What is the minimum set of steps needed to call the ChatGPT API from Python?
How does the API produce the assistant’s text output in code?
Why is message history required for multi-turn chat behavior?
What practical constraints can interrupt or degrade responses?
How can behavior be customized beyond “normal chat”?
How is the API connected to a simple web chat interface?
Review Questions
- In a stateless API call, what must be stored and resent to preserve conversation context across turns?
- Where in the response object does the assistant’s actual text live, and how would you extract it?

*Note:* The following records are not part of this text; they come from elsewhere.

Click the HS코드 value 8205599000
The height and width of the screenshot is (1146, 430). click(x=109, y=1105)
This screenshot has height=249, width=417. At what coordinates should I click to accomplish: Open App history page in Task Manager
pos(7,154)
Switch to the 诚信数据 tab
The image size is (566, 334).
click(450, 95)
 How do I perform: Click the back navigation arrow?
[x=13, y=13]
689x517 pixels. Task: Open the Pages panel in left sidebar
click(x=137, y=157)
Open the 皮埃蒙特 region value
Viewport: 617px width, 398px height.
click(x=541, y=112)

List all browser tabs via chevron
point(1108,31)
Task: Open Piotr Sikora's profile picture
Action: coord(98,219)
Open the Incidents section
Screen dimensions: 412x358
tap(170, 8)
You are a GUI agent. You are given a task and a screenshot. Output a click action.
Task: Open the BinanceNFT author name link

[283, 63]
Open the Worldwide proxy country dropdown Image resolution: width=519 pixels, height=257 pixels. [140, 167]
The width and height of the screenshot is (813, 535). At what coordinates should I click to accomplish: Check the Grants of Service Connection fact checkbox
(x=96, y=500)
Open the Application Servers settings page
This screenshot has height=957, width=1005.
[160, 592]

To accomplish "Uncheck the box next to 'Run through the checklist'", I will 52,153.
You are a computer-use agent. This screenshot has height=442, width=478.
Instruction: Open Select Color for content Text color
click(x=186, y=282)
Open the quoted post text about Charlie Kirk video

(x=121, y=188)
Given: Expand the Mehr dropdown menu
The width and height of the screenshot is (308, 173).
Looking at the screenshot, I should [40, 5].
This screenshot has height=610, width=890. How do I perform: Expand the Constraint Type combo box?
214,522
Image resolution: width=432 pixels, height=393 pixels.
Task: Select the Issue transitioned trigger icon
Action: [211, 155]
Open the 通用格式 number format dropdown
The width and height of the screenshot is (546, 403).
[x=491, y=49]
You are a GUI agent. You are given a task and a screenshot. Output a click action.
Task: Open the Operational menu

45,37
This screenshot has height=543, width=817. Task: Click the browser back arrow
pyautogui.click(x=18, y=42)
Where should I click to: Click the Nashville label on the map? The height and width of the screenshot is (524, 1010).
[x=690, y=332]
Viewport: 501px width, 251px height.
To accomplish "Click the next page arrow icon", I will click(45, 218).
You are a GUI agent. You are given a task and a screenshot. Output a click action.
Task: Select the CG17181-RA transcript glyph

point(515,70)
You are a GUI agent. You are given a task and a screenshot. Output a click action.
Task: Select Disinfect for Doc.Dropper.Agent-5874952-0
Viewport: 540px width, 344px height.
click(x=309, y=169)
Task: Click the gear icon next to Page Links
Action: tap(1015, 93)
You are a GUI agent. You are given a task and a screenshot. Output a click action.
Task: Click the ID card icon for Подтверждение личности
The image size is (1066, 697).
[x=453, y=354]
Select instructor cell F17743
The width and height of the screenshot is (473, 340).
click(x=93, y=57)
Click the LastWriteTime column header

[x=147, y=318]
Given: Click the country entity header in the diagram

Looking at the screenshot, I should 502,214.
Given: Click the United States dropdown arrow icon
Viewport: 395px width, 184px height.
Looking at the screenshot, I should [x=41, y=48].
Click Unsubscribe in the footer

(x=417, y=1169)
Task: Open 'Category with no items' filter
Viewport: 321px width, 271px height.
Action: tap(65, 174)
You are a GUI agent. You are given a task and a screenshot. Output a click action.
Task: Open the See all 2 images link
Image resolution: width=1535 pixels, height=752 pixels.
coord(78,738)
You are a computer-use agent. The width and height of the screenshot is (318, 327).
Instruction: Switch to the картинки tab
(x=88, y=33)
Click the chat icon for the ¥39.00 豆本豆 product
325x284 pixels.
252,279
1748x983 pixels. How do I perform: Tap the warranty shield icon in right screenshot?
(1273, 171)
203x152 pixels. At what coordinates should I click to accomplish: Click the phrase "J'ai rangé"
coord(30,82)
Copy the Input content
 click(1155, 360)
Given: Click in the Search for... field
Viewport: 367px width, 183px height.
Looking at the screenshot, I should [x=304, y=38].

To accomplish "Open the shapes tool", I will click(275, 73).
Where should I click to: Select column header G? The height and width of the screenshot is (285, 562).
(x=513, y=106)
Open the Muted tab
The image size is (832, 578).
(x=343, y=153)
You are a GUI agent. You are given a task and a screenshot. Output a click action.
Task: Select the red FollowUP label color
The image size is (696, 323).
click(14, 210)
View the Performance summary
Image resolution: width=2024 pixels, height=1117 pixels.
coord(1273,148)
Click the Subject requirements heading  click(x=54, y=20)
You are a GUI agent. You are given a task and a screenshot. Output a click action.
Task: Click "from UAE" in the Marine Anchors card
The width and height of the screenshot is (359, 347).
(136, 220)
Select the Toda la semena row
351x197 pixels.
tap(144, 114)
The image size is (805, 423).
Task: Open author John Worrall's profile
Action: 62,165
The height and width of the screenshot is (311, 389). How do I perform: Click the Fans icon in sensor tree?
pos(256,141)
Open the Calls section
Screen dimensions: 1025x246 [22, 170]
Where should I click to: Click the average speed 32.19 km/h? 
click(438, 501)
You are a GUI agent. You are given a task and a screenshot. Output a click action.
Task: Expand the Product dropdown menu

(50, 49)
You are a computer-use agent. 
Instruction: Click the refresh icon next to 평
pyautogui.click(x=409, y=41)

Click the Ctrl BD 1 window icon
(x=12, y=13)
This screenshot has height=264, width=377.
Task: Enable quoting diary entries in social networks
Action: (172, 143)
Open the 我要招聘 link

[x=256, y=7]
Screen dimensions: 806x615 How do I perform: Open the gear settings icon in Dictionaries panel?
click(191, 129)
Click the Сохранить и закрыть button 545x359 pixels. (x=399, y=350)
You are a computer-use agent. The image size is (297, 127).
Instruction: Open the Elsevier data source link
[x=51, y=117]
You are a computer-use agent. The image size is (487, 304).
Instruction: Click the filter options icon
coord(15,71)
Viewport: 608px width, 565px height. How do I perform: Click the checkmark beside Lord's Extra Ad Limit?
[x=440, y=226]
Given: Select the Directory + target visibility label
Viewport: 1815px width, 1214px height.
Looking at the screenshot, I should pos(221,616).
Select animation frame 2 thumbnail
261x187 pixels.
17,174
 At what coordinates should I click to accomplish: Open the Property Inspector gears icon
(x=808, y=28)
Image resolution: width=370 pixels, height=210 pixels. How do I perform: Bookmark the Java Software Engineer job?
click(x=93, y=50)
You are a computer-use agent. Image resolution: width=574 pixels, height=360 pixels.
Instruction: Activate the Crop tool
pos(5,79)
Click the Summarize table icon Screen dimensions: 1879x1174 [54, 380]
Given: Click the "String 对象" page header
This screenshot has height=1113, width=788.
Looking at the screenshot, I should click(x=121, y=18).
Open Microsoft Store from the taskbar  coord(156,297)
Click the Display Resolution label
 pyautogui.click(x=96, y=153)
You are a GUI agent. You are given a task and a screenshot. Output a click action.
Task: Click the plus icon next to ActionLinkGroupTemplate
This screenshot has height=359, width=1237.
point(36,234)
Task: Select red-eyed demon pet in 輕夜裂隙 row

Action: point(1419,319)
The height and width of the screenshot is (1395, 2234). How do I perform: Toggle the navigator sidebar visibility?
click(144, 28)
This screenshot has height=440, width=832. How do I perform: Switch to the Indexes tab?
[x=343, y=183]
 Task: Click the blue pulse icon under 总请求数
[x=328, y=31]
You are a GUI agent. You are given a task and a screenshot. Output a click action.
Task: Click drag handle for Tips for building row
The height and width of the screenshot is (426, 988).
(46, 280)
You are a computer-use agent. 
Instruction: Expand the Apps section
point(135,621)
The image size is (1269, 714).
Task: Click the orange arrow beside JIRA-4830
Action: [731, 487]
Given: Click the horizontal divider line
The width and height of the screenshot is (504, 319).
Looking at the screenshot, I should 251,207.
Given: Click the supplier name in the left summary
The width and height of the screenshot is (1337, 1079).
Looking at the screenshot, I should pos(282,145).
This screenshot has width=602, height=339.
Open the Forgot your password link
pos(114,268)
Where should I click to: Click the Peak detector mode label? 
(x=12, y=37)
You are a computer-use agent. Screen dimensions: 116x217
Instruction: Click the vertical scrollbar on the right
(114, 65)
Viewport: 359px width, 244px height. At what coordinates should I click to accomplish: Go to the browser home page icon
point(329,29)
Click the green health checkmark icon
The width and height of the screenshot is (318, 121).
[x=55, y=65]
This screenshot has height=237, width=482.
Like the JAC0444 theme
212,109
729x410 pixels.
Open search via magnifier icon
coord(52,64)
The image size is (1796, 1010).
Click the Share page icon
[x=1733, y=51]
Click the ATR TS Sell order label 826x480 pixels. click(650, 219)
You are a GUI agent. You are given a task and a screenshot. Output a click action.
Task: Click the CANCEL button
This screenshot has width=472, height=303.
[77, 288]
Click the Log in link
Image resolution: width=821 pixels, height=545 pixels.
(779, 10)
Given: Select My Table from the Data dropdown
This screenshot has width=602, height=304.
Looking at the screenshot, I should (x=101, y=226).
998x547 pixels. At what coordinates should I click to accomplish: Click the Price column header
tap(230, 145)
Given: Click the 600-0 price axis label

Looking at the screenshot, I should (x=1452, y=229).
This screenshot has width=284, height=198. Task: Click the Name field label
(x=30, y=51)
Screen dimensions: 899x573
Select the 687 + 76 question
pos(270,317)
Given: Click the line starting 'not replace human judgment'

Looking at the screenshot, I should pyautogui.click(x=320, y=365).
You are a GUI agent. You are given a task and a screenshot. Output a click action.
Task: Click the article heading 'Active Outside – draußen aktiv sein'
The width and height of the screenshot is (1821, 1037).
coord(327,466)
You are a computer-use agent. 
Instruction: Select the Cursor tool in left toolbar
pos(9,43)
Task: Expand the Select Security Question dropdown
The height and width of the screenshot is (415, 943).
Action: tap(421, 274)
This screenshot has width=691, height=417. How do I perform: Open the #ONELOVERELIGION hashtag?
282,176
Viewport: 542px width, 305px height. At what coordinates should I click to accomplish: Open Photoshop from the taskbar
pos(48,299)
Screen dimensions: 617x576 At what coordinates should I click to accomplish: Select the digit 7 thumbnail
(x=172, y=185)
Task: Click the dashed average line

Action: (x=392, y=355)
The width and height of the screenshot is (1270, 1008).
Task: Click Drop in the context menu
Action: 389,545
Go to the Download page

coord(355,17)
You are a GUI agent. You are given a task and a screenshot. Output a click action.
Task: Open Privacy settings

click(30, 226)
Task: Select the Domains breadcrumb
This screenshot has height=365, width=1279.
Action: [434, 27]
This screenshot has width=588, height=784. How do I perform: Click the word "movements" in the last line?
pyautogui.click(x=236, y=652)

- What happens when message_history grows beyond the model’s token limit, and what strategies can prevent that?
Key Points
- 1
OpenAI ChatGPT API calls require an API key plus billing setup, and the tutorial notes cost scales with token usage (about $0.002 per thousand tokens).
- 2
Chat completions are driven by a messages list containing role/content pairs, and the assistant reply is read from completion.choices[0].message.content.
- 3
The API is stateless, so multi-turn chat requires manually maintaining message_history and appending both user and assistant turns each request.
- 4
Token limits can stop responses (the example cites 4096 tokens), so long histories must be truncated or summarized.
- 5
Model choice matters: the tutorial uses gpt-3.5-turbo and mentions beta model variants, with behavior potentially changing as models update.
- 6
A reusable chat function can wrap the request/response logic and return reply content while updating message_history.
- 7
Gradio can turn the API into a working web chat UI, including constrained behavior like a joke-only assistant via pre-prompts.